Unverzichtbar für eine Geschichte frühchristlicher Texte ist die Papyrologie: Exemplarisch erwähnt seien hier nur die Arbeiten von C. H. Roberts und T. C. Skeat. Beide Gelehrten haben z. B. immer wieder versucht, die Implikationen der Tatsache auszuloten, dass die Christen die Kodexform der Rollenform bei weitem vorzogen. Skeat insbesondere vermutet einen engen Zusammenhang zwischen der Präferierung der Kodexform und der Entstehung des Vier-Evangelien-Kanons.28 In seinem jüngsten Beitrag rekonstruiert er aus den Papyri P6, P47 und P4 einen Codex vom Ende des 2. Jh.s, der bereits die drei Synoptiker und das Johannesevangelium enthielt.29

David Trobisch seinerseits versucht zu beweisen, dass unser heutiges kanonisches Neues Testament letztlich auf eine antike Buchausgabe in der zweiten Hälfte des 2. Jh.s zurückgeht.30 H.Y. Gamble wagt eine erste, lesenswerte und weit über das 2.Jh. hinausgreifende Synthese der Geschichte frühchristlicher Texte.31 Bart D. Ehrman schließlich versucht den Bogen von christlicher Philologie und Textkritik zur christlichen Theologie- und Ketzergeschichte zu schlagen - ein ebenso ambitioniertes wie risikoreiches Unterfangen.32



Eine sorgfältig ausgearbeitete Hypothese zur Entstehung des ,Vier-Evangelien-Kanons' schlägt Graham Stanton vor.33 Ihr besonderer Vorzug besteht darin, dass sie dem papyrologischen Befund konsequent Rechnung zu tragen versucht, ohne den weiteren kirchen- und theologiegeschichtlichen Horizont aus den Augen zu verlieren.

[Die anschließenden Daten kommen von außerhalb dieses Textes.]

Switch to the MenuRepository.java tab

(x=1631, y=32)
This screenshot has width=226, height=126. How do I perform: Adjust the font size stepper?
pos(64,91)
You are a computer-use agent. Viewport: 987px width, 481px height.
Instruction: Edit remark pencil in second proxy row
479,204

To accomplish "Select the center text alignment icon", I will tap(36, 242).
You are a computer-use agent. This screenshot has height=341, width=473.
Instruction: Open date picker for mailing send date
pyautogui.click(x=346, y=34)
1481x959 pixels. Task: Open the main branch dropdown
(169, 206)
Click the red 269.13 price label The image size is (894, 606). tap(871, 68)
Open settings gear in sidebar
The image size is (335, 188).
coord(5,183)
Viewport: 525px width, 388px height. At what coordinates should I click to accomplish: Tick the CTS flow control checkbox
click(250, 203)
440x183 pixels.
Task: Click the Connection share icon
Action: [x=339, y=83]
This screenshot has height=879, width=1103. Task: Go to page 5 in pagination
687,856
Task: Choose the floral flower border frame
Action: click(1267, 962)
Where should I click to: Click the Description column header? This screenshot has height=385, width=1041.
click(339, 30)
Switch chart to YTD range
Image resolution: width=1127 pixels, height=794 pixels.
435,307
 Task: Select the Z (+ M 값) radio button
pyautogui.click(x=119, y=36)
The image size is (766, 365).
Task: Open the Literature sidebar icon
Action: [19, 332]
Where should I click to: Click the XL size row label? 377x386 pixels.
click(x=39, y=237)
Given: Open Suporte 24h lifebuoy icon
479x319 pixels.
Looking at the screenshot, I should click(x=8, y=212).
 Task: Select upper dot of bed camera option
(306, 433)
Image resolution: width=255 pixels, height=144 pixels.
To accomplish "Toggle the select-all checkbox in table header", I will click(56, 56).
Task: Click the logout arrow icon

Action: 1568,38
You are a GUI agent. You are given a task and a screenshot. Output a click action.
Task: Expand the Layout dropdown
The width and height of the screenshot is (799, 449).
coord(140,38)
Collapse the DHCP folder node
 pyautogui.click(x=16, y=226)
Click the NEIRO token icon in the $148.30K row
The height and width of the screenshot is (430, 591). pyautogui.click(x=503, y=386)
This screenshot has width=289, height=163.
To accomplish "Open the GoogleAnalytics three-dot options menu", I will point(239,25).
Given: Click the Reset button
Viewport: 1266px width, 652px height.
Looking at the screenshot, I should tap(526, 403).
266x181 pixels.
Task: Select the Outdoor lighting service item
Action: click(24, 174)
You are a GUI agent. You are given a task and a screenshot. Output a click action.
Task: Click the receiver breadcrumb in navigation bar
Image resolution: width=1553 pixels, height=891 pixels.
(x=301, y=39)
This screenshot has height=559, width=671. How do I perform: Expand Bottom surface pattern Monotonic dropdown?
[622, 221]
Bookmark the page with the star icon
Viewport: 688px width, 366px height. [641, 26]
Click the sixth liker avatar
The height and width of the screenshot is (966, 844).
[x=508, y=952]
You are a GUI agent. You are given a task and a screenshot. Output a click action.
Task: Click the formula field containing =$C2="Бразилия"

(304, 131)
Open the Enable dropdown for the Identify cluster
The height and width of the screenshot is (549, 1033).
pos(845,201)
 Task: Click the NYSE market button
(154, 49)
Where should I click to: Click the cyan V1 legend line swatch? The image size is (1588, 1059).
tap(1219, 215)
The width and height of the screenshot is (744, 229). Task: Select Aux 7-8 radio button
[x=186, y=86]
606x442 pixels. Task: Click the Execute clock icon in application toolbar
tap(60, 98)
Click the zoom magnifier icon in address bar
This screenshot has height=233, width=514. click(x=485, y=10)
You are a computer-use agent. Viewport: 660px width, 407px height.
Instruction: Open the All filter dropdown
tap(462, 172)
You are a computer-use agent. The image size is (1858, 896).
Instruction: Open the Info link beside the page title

Stanton betont, was oft aus dem Blick gerät, nämlich die erstaunliche Tatsache, dass das von Irenäus v.Lyon repräsentierte Christentum des 2. Jh.s allen Versuchen widerstand, entweder ein Evangelium für kanonisch zu erklären oder aus den vier Evangelien eine Evangelienharmonie zu erstellen und verbindlich zu machen. Stanton setzt die Entstehung eines (vormarcionitischen) Vier-Evangelien-Kanons kurz vor 150 v. Chr. an; um diese Zeit, so meint er, muss es einen Übergang von Kodizes mit einem Evangelium zu Kodizes mit den vier Evangelien gegeben haben.34

Stanton erwägt ausdrücklich die Möglichkeit, dass bereits Justin der Märtyrer einen ,Vier-Evangelien-Kodex' bei seinem Unterricht in Rom verwendete. Weiterhin ist er sich mit M. Hengel35 und anderen Gelehrten darin einig, dass die Bezeichnung der Evangelien als ,Evangelium nach ...' früh ist: "The use of this title facilitated both acceptance of the fourfold Gospel and the use of the codex for four gospels." Stanton vermutet auch einen Zusammenhang zwischen der Präferierung der Kodex-Form und der christlichen Selbstdefinition als eines tertium genus gegenüber Heidentum und Judentum im Gefolge des Bar-Kochba-Aufstandes. Er schließt seinen Aufsatz mit bedenkenswerten Überlegungen, die zeigen, dass es ebenso nötig ist, die durch Irenäus von Lyon verteidigte kanonische Vielfalt theologisch zu reflektieren, wie darüber nachzudenken, was gegebenenfalls durch den Kanonisierungsprozess ,wegzensiert' wurde.36

Eine Blüte erlebt auch die Rezeptionsgeschichte des NT: Nachdem Wolf-Dietrich Köhler gründlich und übersichtlich die Rezeption des Matthäusevangeliums nachzeichnete,37 folgt Titus Nagel auf gleich hohem Niveau mit einer entsprechenden Studie zum Johannesevangelium.38 Im weiteren Sinne in den Kreis dieser Arbeiten gehört auch Rolf Noormanns große Studie über die Paulusinterpretation des Irenäus v. Lyon.39 Die weitgehende40 Konzentration auf Mt, Joh und Paulus hat natürlich Gründe: Mt galt im 2. Jh. als das ,kirchliche' Evangelium schlechthin, eine Studie seiner Rezeption hat also exemplarischen Charakter auch im Hinblick auf die Kanonsgeschichte. Joh galt als das z. T. verdächtige, möglicherweise erst spät rezipierte Evangelium der Gnostiker - hier schwingen neben kanonsgeschichtlichen auch theologiegeschichtliche Fragen mit. Die Paulusrezeption des 2. Jh.s schließlich ist von traditionell großem Interesse besonders für die evangelische Forschung- meinte man doch hier Kriterien für die Legitimität oder Illegitimität antiker christlicher Theologie erarbeiten zu können.41 Ähnliche rezeptionsgeschichtliche Studien wären nun auch zumindest für Mk und Lk wünschenswert. Weiterhin wäre zu fragen, ob man nach den notwendigen Einzelstudien zu einer übergreifenden Klassifizierung und Typisierung von Rezeptionsphänomenen vordringen könnte, die Vergleiche mit außerchristlichen Rezeptionsgeschichten ermöglichen könnten. Gibt es z. B. eine definierbare gnostische Weise der Rezeption? Wie wäre diese zu beschreiben? Gibt es ein Bewusstsein für den ,Eigensinn' der rezipierten Texte? Wie entsteht der Kommentar?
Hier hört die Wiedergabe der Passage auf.